Tradisi rebokasan, yaitu tradisi Sunda yang menjadi turun temurun sejak zaman dulu. Dalam tradisi ini, warga sekitar, khususnya di wilayah kampung saya sendiri, di kampung Cijelereun, warga harus membuat lontong (leupeut) untuk di bawa ke mesjid. Tradisi ini di lakukan pada setiap hari Rabu di bulan shafar.
Rebokasan di ambil dari kata Rebo, yang berarti hari Rabu, yaitu hari, dimana warga sekitar harus membuat lontong untuk di bawa ke mesjid, tidak hanya lontong saja, bahkan warga juga harus membawa air ke dalam botol atau teko.
Tradisi rebokasan ini, di awali dengan warga yang berdatangan dari rumah menuju mesjid dari sekitar jam 05.30 - 07.00 pagi, ketika sesampainya di mesjid, warga harus menyimpan lontong (leupeut) dan air yang sudah di bawa agar menyimpannya di tengah-tengah mesjid, jika semua warga sudah datang di mesjid, tradisi di mulai dengan khutbah dan membaca doa bersama-sama, setelah do'a selesai, warga di perbolehkan mengambil lontong (leupeut) yang sudah di bawa ke mesjid, tak harus lontong yang di bawa sendiri, tapi bebas mau mengambil lontong (leupeut) yang di buat sama siapa saja.

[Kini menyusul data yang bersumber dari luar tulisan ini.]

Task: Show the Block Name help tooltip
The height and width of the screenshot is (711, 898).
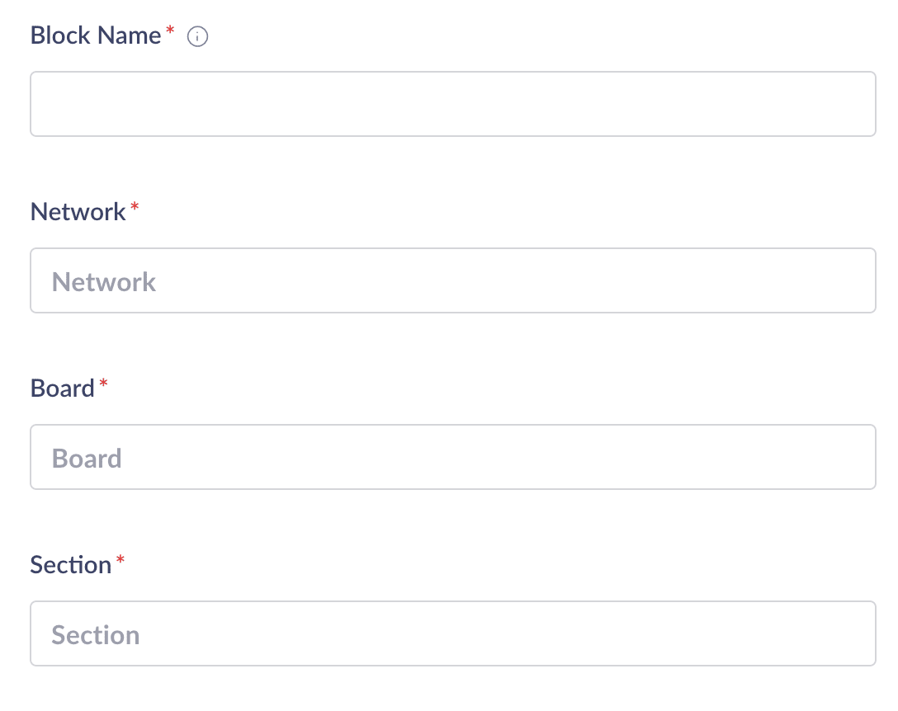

Kemudian, jika sudah selesai dari mesjid, sebagian warga juga ada yang menggantung kan Dupi (lontong kecil yang berbentuk segitiga) yang dibawa dari mesjid untuk digantungkan didepan rumah supaya terhindar dari bala yang berasal dari luar rumah.
Tujuan dari tradisi ini, adalah menolak bala agar jauh dari segala penyakit dan hal-hal buruk lainnya yang akan menimpa kampung tersebut. Selain dari itu juga, tradisi ini membuat warga untuk saling mendoakan dan berbagi serta mempererat tali silaturahmi antar warga sekitar.